__Aim of the task__. Your copy should hold only the lines from the one with "Click the Cyvers sidebar settings gear icon" to the one with "You are a computer-use agent.", both included, each exactly as it stands below, with no pictures.

__Provided data__.
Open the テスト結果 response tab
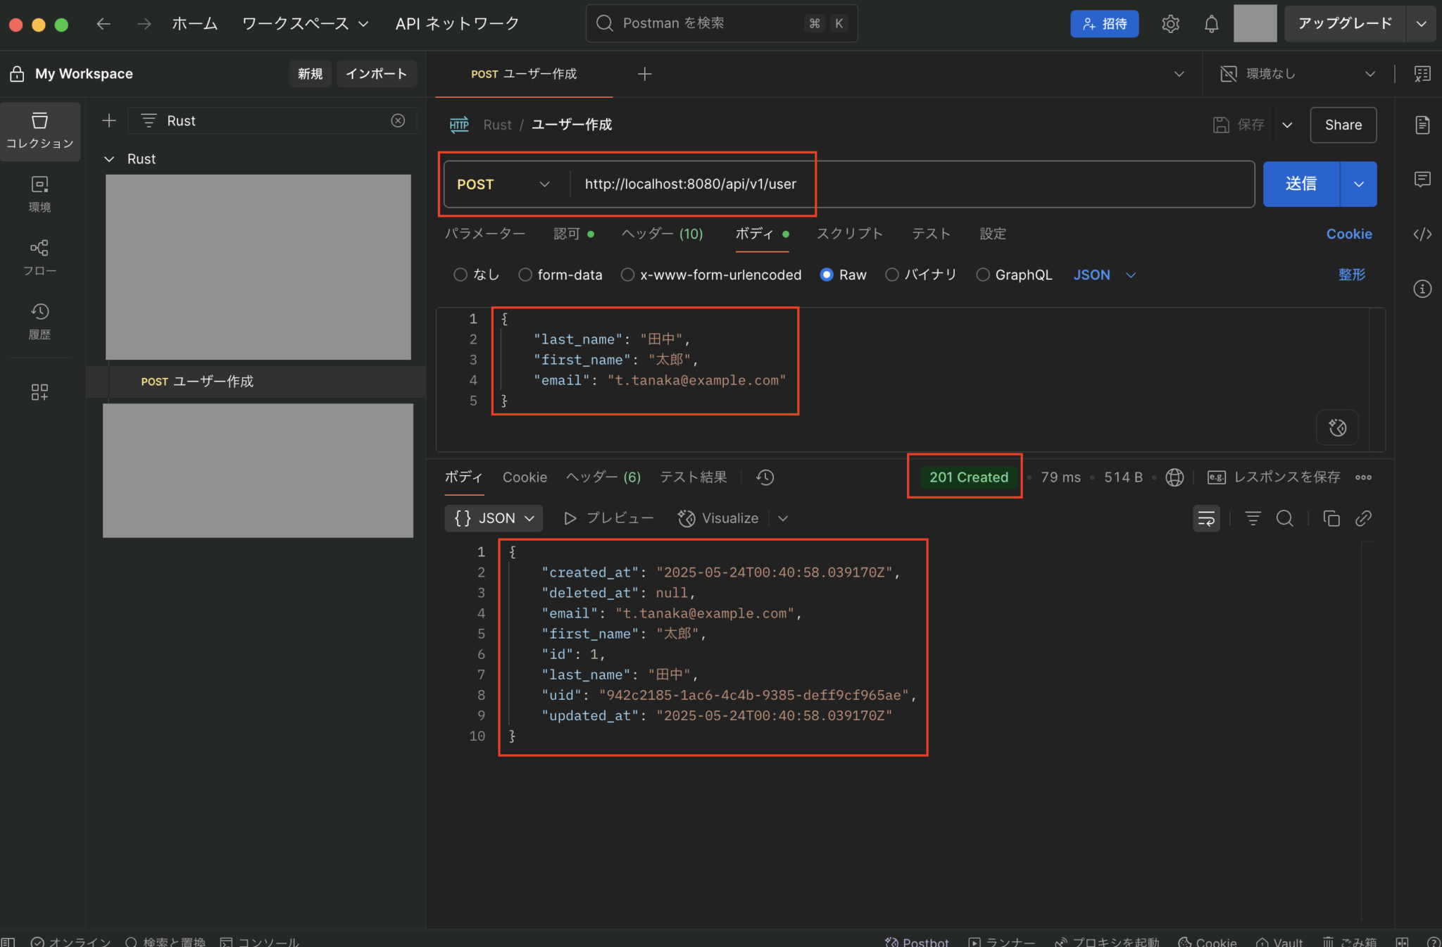1442x947 pixels. click(693, 477)
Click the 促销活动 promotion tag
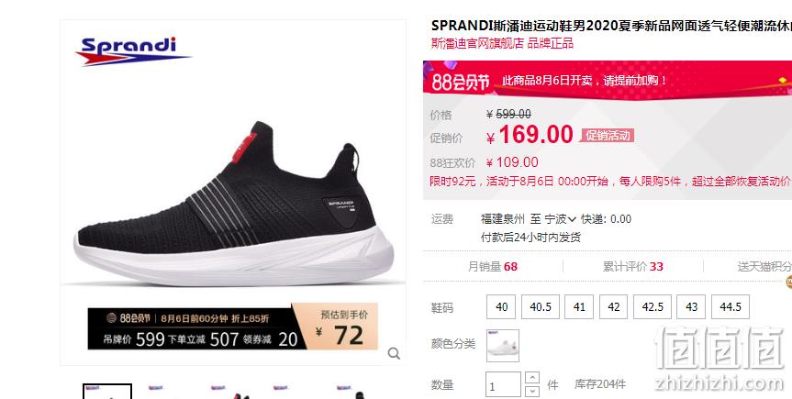The width and height of the screenshot is (792, 399). click(608, 136)
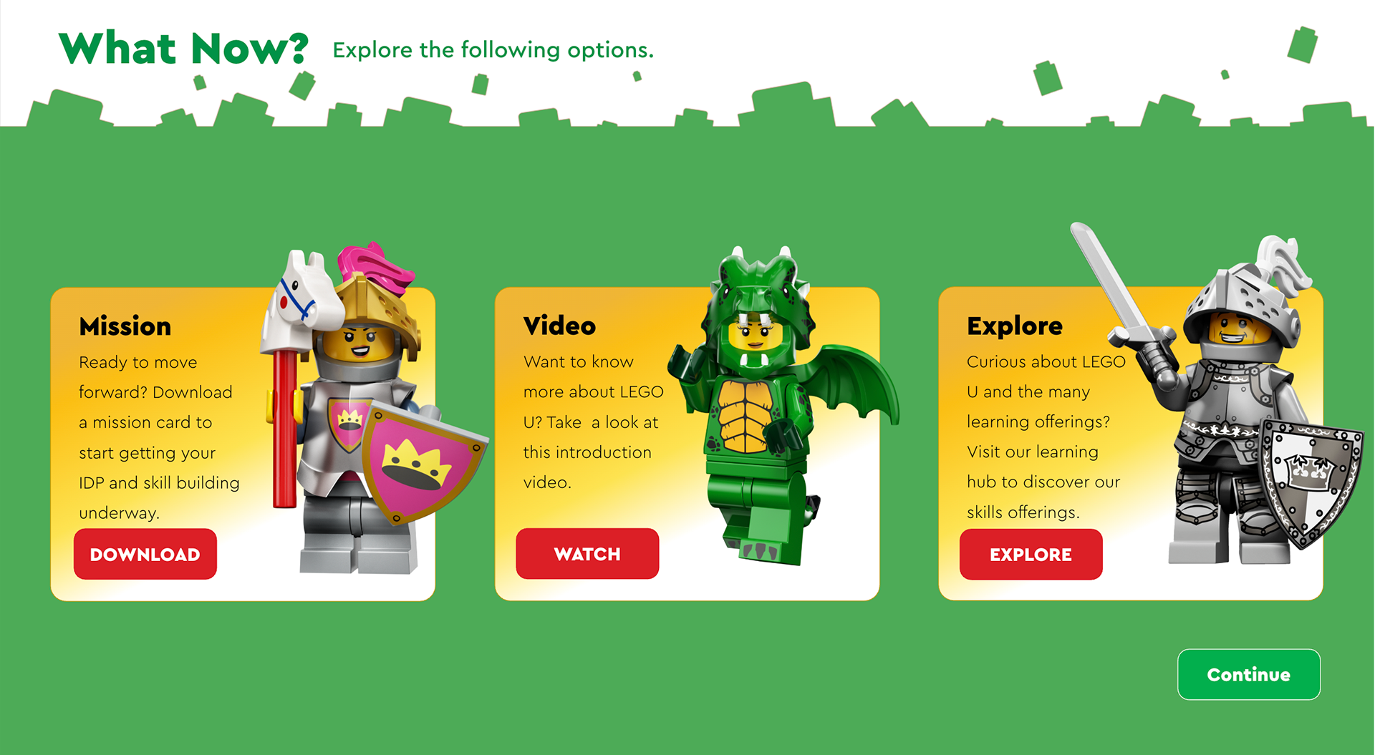Click the green Continue button
Image resolution: width=1375 pixels, height=755 pixels.
(x=1249, y=674)
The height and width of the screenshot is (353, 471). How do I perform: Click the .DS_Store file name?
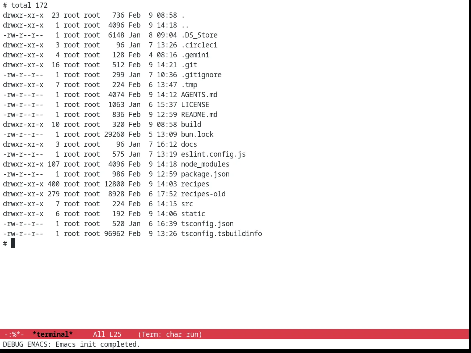(x=199, y=35)
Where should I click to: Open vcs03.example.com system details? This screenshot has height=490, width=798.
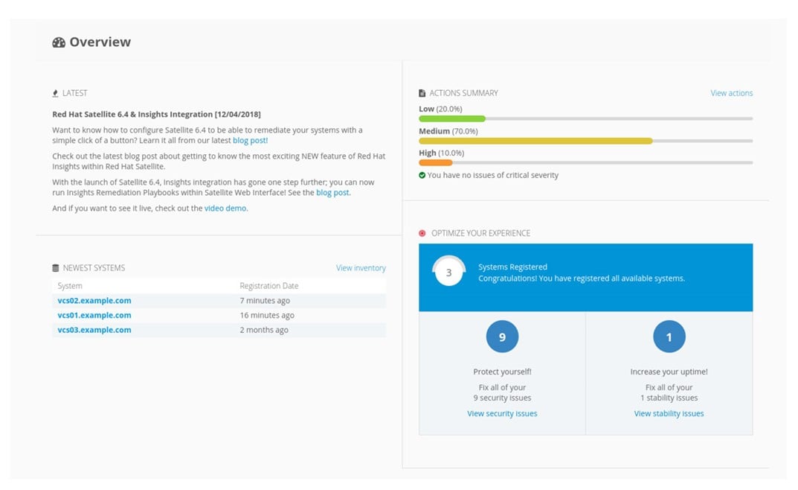pos(94,330)
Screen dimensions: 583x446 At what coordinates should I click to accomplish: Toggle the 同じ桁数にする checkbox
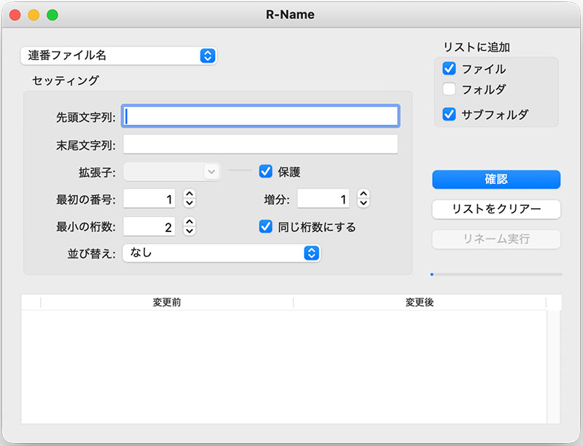pyautogui.click(x=266, y=227)
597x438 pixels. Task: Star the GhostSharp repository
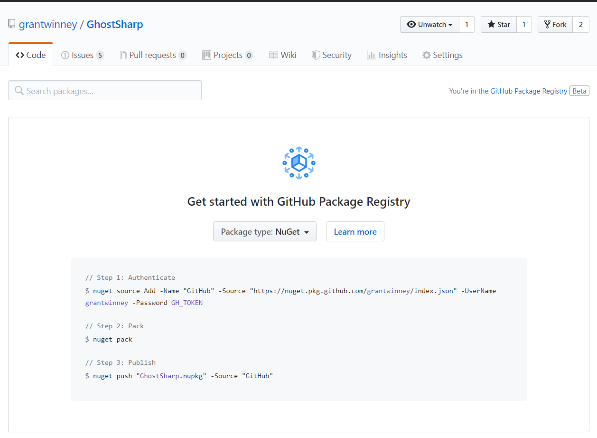click(499, 25)
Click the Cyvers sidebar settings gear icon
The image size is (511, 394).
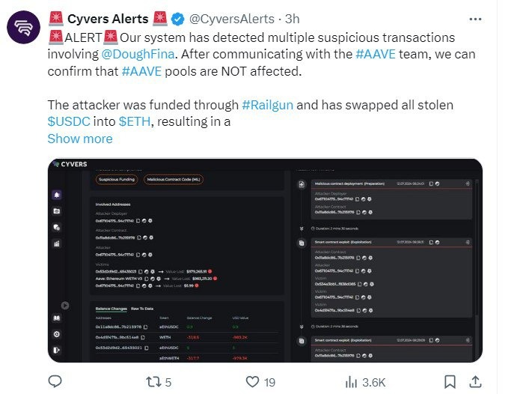click(x=57, y=333)
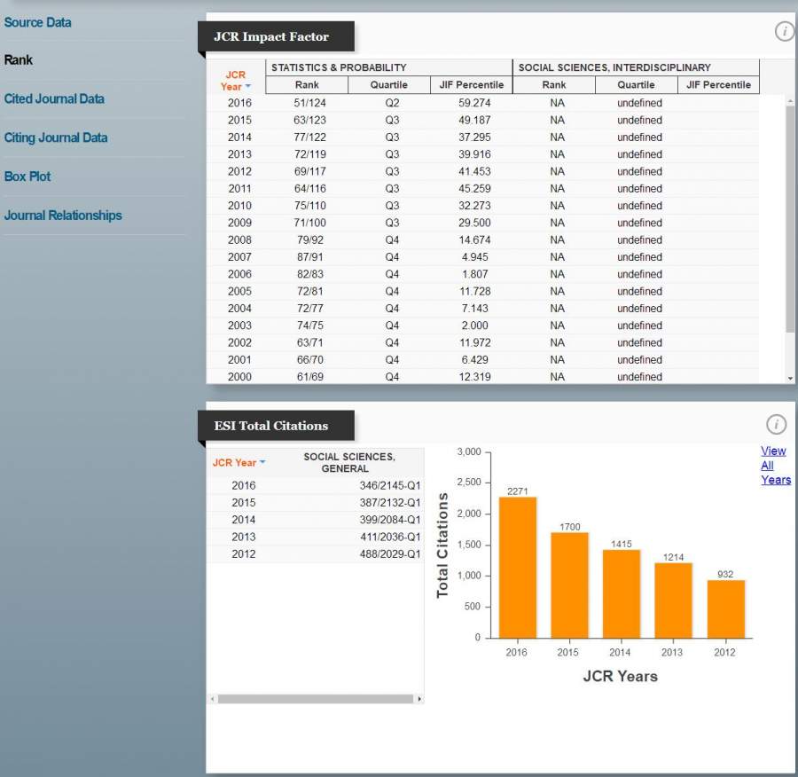Open Citing Journal Data
Image resolution: width=798 pixels, height=777 pixels.
click(x=56, y=137)
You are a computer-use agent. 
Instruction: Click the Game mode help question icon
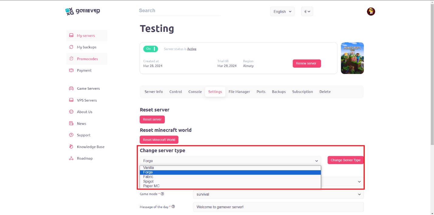162,194
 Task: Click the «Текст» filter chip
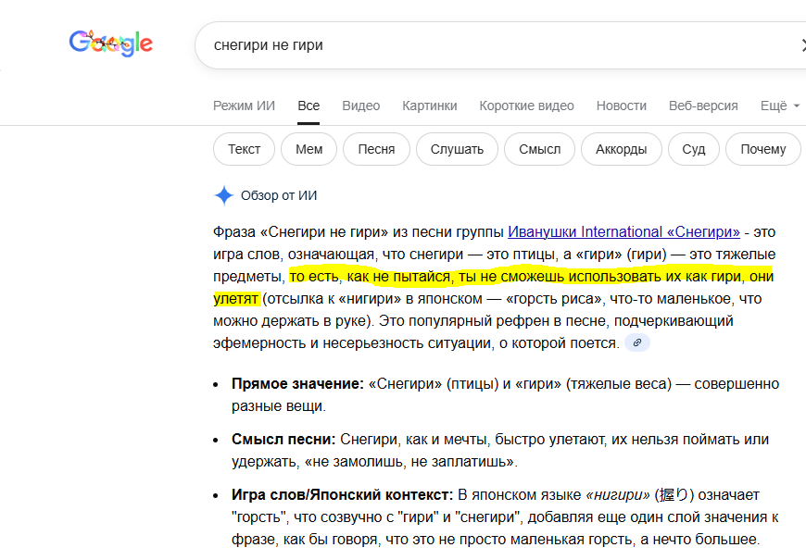point(244,149)
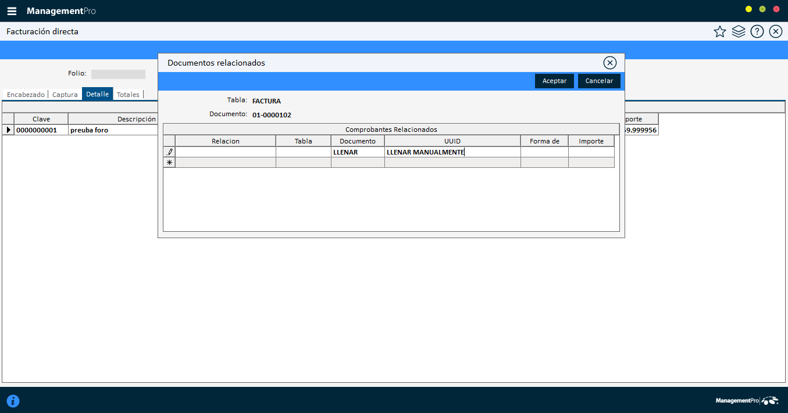
Task: Select row arrow for item 0000000001
Action: [x=8, y=130]
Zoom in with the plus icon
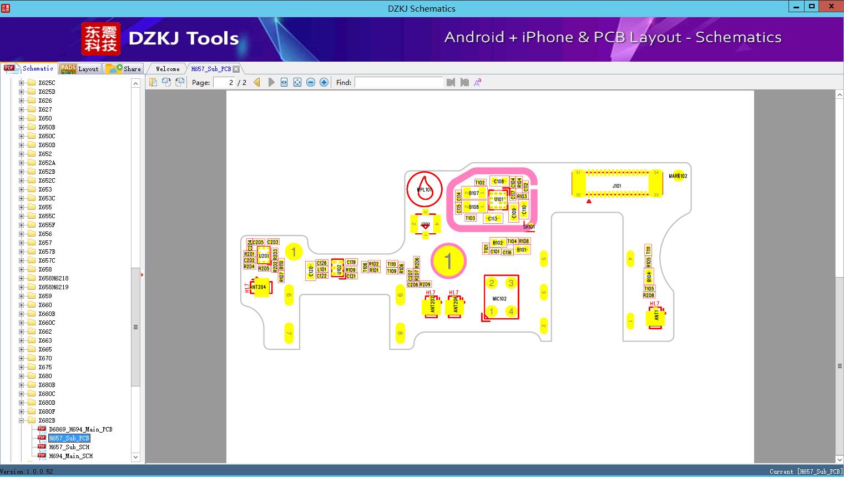This screenshot has height=477, width=844. click(x=324, y=82)
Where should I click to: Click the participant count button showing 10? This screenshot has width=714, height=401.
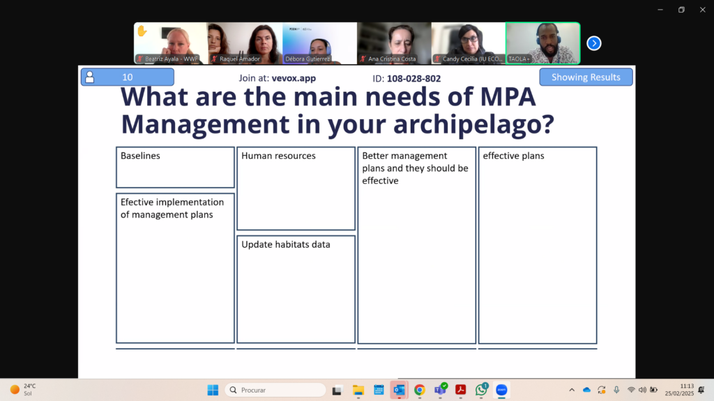pyautogui.click(x=127, y=77)
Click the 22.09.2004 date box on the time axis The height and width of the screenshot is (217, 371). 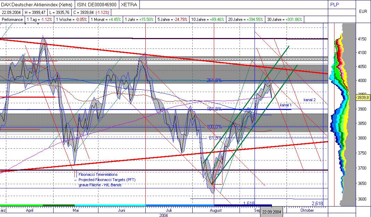(273, 211)
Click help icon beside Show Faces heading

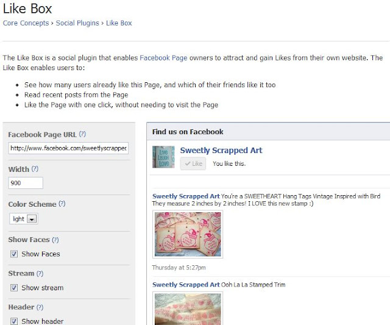coord(55,240)
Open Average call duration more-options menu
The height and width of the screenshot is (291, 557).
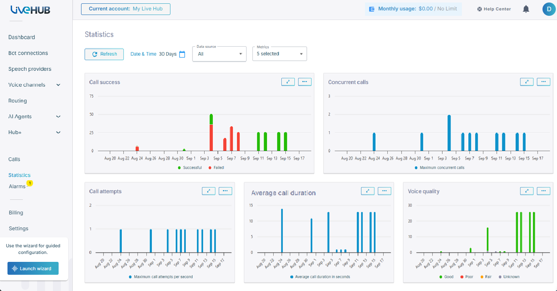click(384, 191)
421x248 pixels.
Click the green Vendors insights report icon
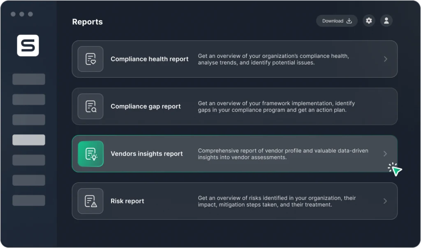90,154
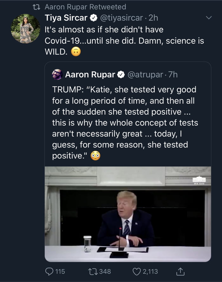Image resolution: width=222 pixels, height=282 pixels.
Task: Click the "Aaron Rupar Retweeted" label
Action: [85, 7]
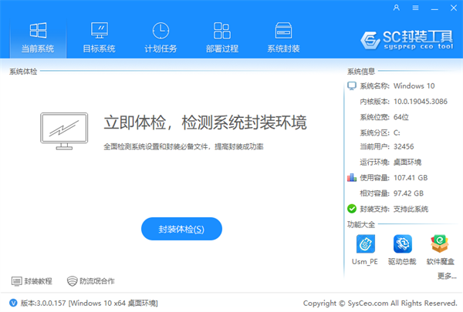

__Response__.
Click the Cyvers sidebar settings gear icon
The image size is (511, 394).
click(x=57, y=333)
Open Citing Journal Data
Image resolution: width=798 pixels, height=777 pixels.
click(x=56, y=137)
You are a computer-use agent. 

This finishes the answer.